Wireless

O Brasil quer ser 3G

Antes mesmo de serem abertas as cortinas do Futurecom 2008, maior evento do segmento de tecnologia para as comunicações da América Latina, uma discussão sobre a banda larga móvel 3G aqueceu os ânimos do setor em São Paulo. Segundo dados de órgãos nacionais e internacionais, dominará o acesso à web nos próximos três anos.

Cerca de 40 pessoas acompanharam o seminário que antecedeu a abertura da Futurecom 2008, aberto por Ricardo Tavares, vice-presidente de Políticas Públicas do GSMA. Ele apresentou dados que mostram a grande aceitação do consumidor brasileiro diante das novas tecnologias mobile. "Até o final do ano, no mundo todo, serão 4,5 bilhões de aparelhos celulares, com penetração na sociedade de 80%, aproximadamente.

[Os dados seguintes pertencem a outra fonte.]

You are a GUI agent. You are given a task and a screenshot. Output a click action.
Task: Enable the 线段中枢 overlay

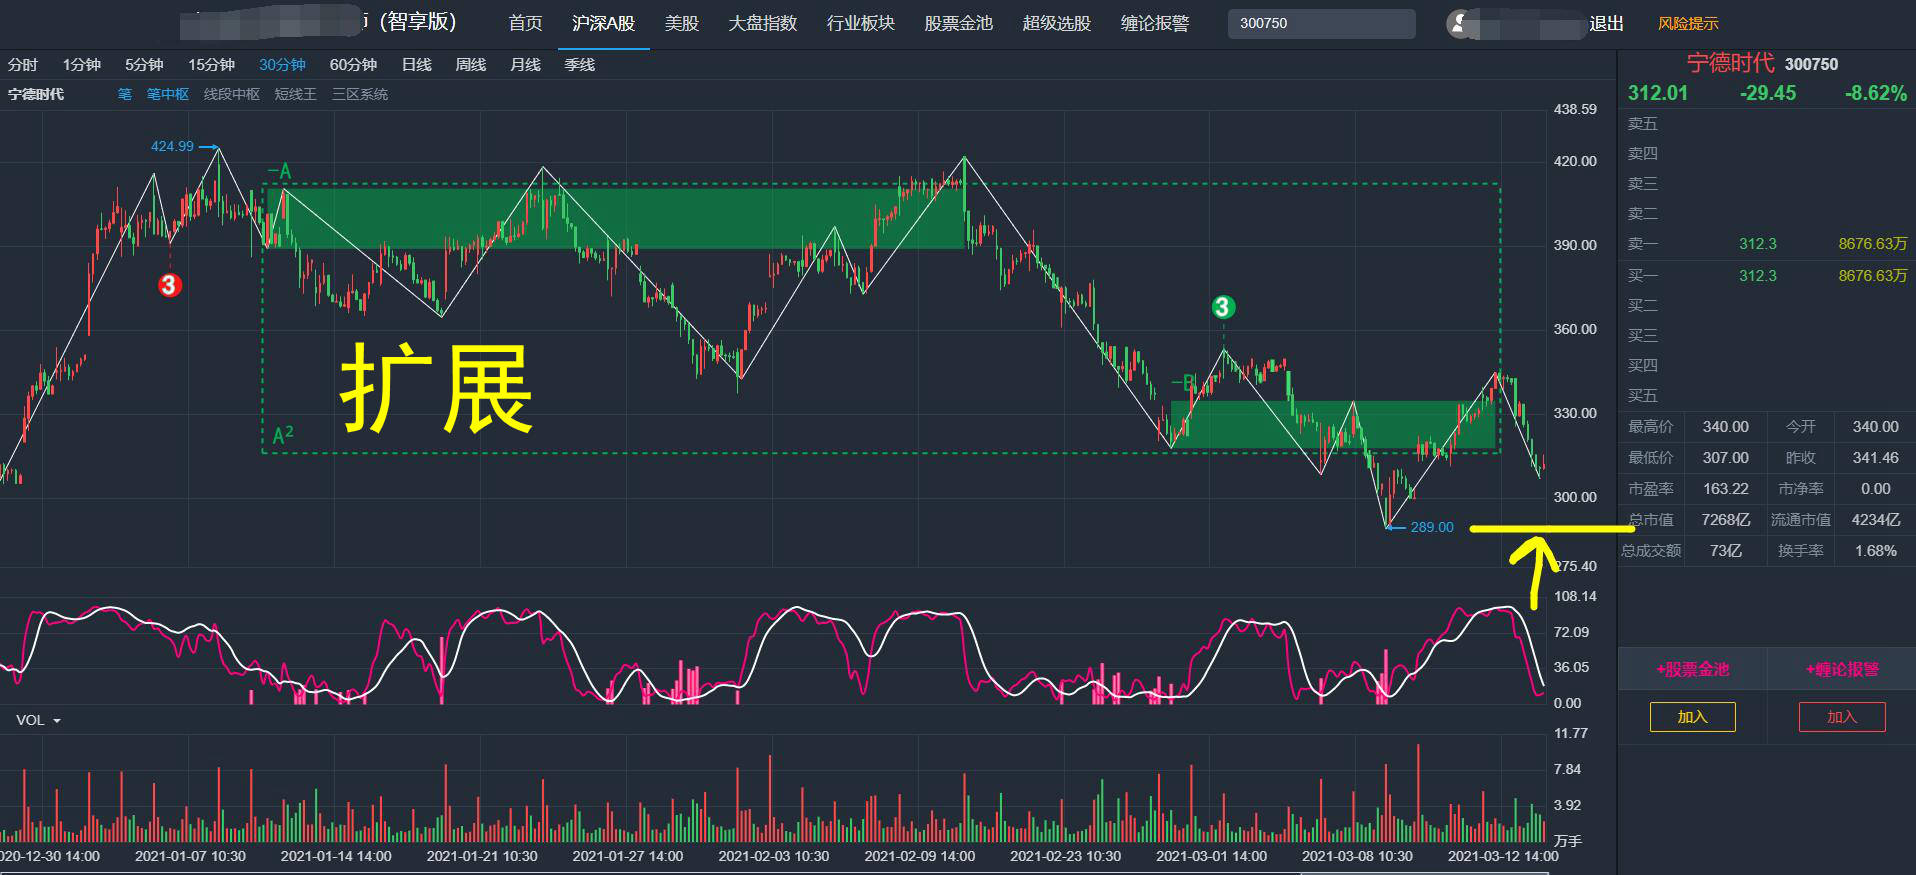point(232,94)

No Brasil, a penetração é a mesma", disse.

Tavares credita muito desses números a nossa indústria de telefonia celular, em especial, as operadoras móveis. "Nossa indústria está sempre nos surpreendendo com a constante movimentação e investimentos. Quando pensamos que a coisa vai estagnar, ela avança", ressaltou ao acrescentar que "o segredo dessa indústria é a economia de escala.

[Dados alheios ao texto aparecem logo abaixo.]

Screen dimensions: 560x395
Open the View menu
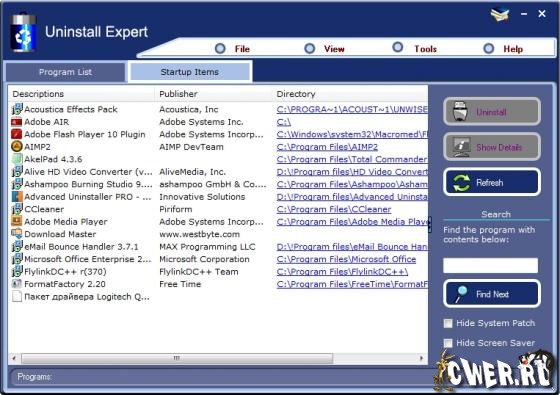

Sobre a base HSPA (High Speed Packet Access), Tavares deu dois exemplos onde a tecnologia é tão bem aceita que domina até mesmo redes mais tradicionais. "A Indonésia é o único país no mundo em que o HSPA é maior até mesmo que conexões via cabo ou ADSL. Na Austrália, a Telstra conseguiu implementar HSPA no território todo, até com serviços corporativos, mesmo nas regiões mais afastadas", explicou.

O Brasil possui cerca de 500 mil usuários HSPA, a metade da base instalada em toda a América Latina. "O HSPA pode fazer para os dados, o que a telefonia fez para a voz", completou Tavares, apostando no crescimento da demanda dessa tecnologia no Brasil, tendo em vista os menos de 12 meses de operação da tecnologia no País.

Fiamma Orlando Zarife, diretora de Serviços de Valor Agregado da Claro, aprensentou no case de sua empresa dados que comprovam que a conectividade 3G no Brasil já é uma realidade. "Houve um incremento de quatro vezes mais acessos à internet desde a entrada de nosso 3G no País", apontou a executiva. Segundo ela, a Claro teve aumento de receita de 57,8% nos serviços de valor agregado, desde então. "Também houve um significativo aumento do ARPU, justamente em virtude do 3G", finalizou.